→ **What you have to do**: Where the word "computer" appears in a line of the entries below, count that line and give the total alone.

━━━ Stored data

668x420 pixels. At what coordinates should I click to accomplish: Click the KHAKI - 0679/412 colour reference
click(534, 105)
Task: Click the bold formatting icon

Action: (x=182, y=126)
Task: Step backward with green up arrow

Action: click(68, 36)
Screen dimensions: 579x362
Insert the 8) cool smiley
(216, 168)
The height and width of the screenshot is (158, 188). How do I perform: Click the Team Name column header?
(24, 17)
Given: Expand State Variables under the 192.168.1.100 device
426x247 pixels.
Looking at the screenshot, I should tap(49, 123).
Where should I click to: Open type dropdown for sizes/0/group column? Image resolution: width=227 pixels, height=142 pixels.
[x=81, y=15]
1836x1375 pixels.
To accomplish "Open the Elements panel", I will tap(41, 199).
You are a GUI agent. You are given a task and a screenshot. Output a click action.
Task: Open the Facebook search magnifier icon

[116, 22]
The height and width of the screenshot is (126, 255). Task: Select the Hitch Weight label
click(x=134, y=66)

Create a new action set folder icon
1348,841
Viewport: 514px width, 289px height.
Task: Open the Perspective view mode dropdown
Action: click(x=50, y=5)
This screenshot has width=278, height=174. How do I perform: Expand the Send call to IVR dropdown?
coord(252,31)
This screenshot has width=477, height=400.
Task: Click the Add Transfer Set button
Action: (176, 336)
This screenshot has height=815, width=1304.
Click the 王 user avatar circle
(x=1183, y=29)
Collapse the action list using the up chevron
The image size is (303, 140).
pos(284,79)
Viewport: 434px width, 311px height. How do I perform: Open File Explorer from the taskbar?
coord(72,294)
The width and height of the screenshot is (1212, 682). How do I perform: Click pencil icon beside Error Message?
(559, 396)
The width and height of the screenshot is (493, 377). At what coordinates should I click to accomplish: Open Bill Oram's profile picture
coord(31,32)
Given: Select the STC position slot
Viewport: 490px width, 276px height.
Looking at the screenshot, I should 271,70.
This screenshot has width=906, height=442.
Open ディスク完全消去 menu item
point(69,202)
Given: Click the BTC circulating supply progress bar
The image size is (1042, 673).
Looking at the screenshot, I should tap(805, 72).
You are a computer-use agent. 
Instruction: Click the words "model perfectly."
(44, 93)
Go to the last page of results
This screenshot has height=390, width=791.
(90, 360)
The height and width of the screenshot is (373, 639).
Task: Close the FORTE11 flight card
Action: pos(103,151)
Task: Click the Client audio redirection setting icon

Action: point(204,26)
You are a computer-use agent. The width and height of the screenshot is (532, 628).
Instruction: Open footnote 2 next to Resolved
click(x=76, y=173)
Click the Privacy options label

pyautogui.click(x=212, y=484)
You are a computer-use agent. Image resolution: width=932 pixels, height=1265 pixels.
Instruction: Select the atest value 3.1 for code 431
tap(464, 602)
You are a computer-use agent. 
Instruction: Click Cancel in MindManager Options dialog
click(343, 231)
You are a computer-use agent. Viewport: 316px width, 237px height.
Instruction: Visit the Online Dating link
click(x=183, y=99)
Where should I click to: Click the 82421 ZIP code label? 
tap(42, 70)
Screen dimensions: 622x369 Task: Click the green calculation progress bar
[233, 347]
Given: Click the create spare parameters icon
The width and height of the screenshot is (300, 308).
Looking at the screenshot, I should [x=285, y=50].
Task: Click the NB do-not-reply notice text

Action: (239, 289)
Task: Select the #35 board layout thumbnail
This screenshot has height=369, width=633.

━━━━━━

→ **Result**: 5